■ The data
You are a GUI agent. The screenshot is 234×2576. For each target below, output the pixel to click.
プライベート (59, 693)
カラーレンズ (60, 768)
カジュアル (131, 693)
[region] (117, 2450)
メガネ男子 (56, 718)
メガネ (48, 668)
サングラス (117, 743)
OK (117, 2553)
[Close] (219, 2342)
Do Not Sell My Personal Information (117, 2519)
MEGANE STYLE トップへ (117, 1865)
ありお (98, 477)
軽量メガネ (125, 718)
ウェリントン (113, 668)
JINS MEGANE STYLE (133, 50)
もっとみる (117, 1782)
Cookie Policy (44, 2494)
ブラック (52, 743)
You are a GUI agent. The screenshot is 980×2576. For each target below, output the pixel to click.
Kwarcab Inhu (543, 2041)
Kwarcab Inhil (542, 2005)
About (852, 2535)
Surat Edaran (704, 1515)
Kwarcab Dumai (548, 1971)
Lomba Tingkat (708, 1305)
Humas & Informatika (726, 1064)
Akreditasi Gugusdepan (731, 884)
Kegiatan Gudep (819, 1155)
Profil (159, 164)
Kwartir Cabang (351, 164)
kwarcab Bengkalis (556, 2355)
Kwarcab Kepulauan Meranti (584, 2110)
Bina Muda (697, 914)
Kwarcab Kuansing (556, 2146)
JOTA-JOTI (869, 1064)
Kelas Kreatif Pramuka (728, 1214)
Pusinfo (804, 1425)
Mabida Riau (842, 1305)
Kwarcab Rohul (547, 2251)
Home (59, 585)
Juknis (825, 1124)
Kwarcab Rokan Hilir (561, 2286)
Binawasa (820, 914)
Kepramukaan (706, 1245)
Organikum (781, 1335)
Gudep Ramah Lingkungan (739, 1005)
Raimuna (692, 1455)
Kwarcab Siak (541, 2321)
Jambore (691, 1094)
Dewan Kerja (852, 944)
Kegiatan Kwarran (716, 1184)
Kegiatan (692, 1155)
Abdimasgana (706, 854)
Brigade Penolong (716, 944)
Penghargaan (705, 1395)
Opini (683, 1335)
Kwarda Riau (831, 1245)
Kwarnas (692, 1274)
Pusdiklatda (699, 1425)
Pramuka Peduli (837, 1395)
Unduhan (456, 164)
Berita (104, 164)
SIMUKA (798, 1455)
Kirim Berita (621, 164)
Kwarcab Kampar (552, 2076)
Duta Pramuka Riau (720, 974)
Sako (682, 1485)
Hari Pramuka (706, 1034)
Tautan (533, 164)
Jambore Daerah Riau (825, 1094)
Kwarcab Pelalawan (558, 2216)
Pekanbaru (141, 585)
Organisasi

■ Task item
Restate the full listing word for word, leaving out nothing.

■ Reply
You are a GUI agent. The screenshot is 234×2576. For each target below, output the pixel to click.
プライベート (59, 693)
カラーレンズ (60, 768)
カジュアル (131, 693)
[region] (117, 2450)
メガネ男子 (56, 718)
メガネ (48, 668)
サングラス (117, 743)
OK (117, 2553)
[Close] (219, 2342)
Do Not Sell My Personal Information (117, 2519)
MEGANE STYLE トップへ (117, 1865)
ありお (98, 477)
軽量メガネ (125, 718)
ウェリントン (113, 668)
JINS MEGANE STYLE (133, 50)
もっとみる (117, 1782)
Cookie Policy (44, 2494)
ブラック (52, 743)
You are a GUI agent. The screenshot is 980×2576. For each target below, output the pixel to click.
Kwarcab Inhu (543, 2041)
Kwarcab Inhil (542, 2005)
About (852, 2535)
Surat Edaran (704, 1515)
Kwarcab Dumai (548, 1971)
Lomba Tingkat (708, 1305)
Humas & Informatika (726, 1064)
Akreditasi Gugusdepan (731, 884)
Kegiatan Gudep (819, 1155)
Profil (159, 164)
Kwartir Cabang (351, 164)
kwarcab Bengkalis (556, 2355)
Kwarcab Kepulauan Meranti (584, 2110)
Bina Muda (697, 914)
Kwarcab Kuansing (556, 2146)
JOTA-JOTI (869, 1064)
Kelas Kreatif Pramuka (728, 1214)
Pusinfo (804, 1425)
Mabida Riau (842, 1305)
Kwarcab Rohul (547, 2251)
Home (59, 585)
Juknis (825, 1124)
Kwarcab Rokan Hilir (561, 2286)
Binawasa (820, 914)
Kepramukaan (706, 1245)
Organikum (781, 1335)
Gudep Ramah Lingkungan (739, 1005)
Raimuna (692, 1455)
Kwarcab Siak (541, 2321)
Jambore (691, 1094)
Dewan Kerja (852, 944)
Kegiatan Kwarran (716, 1184)
Kegiatan (692, 1155)
Abdimasgana (706, 854)
Brigade Penolong (716, 944)
Penghargaan (705, 1395)
Opini (683, 1335)
Kwarda Riau (831, 1245)
Kwarnas (692, 1274)
Pusdiklatda (699, 1425)
Pramuka Peduli (837, 1395)
Unduhan (456, 164)
Berita (104, 164)
SIMUKA (798, 1455)
Kirim Berita (621, 164)
Kwarcab Kampar (552, 2076)
Duta Pramuka Riau (720, 974)
Sako (682, 1485)
Hari Pramuka (706, 1034)
Tautan (533, 164)
Jambore Daerah Riau (825, 1094)
Kwarcab Pelalawan (558, 2216)
Pekanbaru (141, 585)
Organisasi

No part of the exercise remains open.